IV. LES 35 HEURES ONT ROUVERT L'ÉPINEUX DÉBAT SUR LA REPRÉSENTATIVITÉ DES SYNDICATS
A. LA MULTIPLICATION DES ACCORDS " DONNANT-DONNANT " DANS LE CADRE DES 35 HEURES POSE LE PROBLÈME DE LA REPRÉSENTATIVITÉ DES SIGNATAIRES
1. Une " opération de dupes " ?
Les
partenaires sociaux sont au moins d'accord sur un point, les accords
signés dans le cadre de la loi du 13 juin 1998 ont, dans leur grande
majorité, reposé sur le principe du
" donnant-donnant ", l'entreprise acceptant une réduction de
la durée collective du travail contre une modération salariale et
un surcroît de flexibilité de la part des salariés.
Cette problématique reste déterminante aujourd'hui.
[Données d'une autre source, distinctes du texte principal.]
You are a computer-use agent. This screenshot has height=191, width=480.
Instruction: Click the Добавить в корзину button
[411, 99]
En effet,
bien que cela ne soit pas apparu clairement lors des débats qui ont
précédé l'adoption de la loi du 13 juin 1998,
l'expérience a confirmé que négocier les 35 heures
revenait en réalité à négocier la
flexibilité dans l'entreprise. Rien que de très logique en fait,
les syndicats de salariés ne pouvant que difficilement accepter des
baisses de salaires ou d'effectifs, l'organisation du travail apparaît
comme la seule véritable marge de manoeuvre des partenaires sociaux.
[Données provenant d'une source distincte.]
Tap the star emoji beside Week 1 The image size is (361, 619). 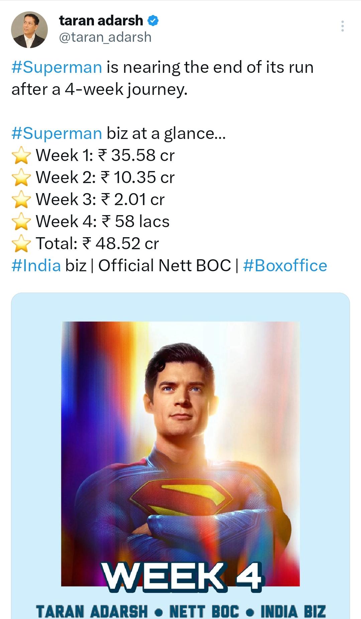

Comme le déclarait encore dernièrement M. Ernest-Antoine
Seillière :
" les salariés sont lucides sur la
situation. Ils savent très bien que, en échange de la
réduction du temps de travail, ils devront accepter des compensations
sur le plan salarial ou en matière d'organisation du travail
80(
*
)
".
Ce sentiment est partagé par le secrétaire général
de FO, M. Marc Blondel, qui a reconnu que :
" le résultat
de toute cette opération, qui n'aura pas ou peu d'effets sur l'emploi,
c'est que, nous syndicats, nous aurons aidé à la
généralisation de l'annualisation que nous avions refusée
en 83-84 !
81(
*
)
"
.
Ces réactions des partenaires sociaux conduisent à s'interroger
sur les conditions de réussite des 35 heures.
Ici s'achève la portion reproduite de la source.